__What to produce__:
When the line containing "Instruction: Click the E2 section title bar" appears in the entries below, begin printing there and stop after the line containing "Given: Open the Participant List"; print each of those lines exactly and no other line.

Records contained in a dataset

◇ ◇ ◇ ◇

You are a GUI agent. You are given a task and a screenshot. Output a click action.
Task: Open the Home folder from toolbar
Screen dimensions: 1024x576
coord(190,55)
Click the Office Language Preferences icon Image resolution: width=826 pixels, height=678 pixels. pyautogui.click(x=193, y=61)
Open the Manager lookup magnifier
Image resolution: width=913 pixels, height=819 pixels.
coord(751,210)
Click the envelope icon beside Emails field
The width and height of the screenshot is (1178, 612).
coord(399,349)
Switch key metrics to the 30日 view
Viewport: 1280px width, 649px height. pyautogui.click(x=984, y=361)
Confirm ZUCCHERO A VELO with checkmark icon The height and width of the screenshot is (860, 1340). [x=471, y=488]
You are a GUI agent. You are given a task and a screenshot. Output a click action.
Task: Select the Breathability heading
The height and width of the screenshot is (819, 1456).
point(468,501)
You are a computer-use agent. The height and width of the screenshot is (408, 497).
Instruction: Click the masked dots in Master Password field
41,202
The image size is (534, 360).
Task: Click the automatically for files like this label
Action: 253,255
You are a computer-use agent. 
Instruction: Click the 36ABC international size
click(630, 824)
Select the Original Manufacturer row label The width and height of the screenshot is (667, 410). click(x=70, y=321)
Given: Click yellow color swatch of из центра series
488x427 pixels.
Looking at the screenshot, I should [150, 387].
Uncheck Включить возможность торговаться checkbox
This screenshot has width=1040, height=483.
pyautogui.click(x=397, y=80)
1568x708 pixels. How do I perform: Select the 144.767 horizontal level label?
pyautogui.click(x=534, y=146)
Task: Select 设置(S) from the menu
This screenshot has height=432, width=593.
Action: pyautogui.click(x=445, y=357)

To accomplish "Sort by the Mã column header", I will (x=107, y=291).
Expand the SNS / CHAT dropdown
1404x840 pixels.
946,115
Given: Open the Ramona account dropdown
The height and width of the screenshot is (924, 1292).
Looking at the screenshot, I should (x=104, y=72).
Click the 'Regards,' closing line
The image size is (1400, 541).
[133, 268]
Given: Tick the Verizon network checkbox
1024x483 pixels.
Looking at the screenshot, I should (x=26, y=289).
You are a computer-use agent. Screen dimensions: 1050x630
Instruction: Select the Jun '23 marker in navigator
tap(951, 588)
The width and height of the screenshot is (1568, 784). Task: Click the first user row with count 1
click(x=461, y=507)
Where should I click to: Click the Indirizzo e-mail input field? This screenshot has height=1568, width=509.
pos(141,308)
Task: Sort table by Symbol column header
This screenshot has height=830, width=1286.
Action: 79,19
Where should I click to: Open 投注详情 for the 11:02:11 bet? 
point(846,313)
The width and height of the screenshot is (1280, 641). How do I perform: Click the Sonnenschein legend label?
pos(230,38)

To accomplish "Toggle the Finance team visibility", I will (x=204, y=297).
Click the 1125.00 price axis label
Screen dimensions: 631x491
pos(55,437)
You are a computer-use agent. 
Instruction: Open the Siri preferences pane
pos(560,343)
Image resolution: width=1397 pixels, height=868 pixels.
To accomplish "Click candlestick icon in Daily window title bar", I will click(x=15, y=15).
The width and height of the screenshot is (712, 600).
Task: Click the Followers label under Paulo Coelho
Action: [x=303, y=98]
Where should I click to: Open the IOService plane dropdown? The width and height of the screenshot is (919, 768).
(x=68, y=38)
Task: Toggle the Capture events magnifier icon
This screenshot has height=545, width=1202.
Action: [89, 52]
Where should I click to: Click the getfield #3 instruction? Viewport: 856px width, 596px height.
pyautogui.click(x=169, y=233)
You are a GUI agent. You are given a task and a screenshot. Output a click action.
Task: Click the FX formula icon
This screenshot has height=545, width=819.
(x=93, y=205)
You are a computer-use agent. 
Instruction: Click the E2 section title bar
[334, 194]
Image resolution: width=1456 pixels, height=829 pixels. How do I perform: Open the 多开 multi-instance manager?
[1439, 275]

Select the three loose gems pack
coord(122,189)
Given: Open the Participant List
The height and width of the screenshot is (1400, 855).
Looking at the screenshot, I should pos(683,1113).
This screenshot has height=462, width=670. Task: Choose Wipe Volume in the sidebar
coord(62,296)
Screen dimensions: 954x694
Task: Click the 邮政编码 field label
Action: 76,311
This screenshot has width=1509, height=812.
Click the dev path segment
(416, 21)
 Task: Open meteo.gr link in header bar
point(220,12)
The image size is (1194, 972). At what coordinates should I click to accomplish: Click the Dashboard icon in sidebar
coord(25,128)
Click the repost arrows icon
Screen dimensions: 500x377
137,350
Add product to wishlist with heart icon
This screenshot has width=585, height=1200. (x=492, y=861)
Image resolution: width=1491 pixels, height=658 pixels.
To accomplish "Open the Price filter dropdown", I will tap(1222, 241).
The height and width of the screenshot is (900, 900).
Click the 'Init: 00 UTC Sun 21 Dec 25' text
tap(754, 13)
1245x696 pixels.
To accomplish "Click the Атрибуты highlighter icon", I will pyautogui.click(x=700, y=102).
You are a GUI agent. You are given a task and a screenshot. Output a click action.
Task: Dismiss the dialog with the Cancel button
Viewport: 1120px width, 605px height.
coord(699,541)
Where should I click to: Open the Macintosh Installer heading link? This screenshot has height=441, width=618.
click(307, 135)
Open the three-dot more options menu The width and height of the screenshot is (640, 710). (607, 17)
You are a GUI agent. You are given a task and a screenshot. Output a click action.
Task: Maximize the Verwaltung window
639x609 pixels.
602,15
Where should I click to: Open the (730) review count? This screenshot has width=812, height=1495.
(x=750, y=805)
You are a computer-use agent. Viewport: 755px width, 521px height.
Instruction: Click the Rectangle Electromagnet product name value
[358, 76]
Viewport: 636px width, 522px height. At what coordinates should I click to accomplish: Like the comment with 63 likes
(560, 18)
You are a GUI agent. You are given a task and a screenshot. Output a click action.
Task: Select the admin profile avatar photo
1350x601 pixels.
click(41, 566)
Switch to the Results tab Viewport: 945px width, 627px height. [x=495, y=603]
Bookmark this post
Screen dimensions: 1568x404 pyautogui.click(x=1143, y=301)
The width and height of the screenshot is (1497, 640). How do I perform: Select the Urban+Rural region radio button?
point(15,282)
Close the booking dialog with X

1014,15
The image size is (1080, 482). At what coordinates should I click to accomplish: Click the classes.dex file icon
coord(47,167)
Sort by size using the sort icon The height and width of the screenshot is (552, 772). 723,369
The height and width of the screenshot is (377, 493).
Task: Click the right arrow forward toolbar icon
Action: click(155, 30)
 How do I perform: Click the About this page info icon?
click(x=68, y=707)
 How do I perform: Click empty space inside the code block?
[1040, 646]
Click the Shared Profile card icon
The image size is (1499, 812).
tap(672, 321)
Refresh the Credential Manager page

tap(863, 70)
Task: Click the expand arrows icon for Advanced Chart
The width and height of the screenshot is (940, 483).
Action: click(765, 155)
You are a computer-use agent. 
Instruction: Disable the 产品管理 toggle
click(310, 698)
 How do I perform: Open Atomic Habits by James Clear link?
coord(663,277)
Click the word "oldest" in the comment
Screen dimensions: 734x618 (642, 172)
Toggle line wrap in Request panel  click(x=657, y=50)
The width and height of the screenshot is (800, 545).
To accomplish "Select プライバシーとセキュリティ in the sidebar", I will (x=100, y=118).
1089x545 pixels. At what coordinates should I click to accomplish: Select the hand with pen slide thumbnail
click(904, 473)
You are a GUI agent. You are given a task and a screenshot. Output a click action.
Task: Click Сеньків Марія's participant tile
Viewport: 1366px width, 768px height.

◇ ◇ ◇ ◇

__Answer area__:
Instruction: Click the E2 section title bar
[334, 194]
Image resolution: width=1456 pixels, height=829 pixels. How do I perform: Open the 多开 multi-instance manager?
[1439, 275]

Select the three loose gems pack
coord(122,189)
Given: Open the Participant List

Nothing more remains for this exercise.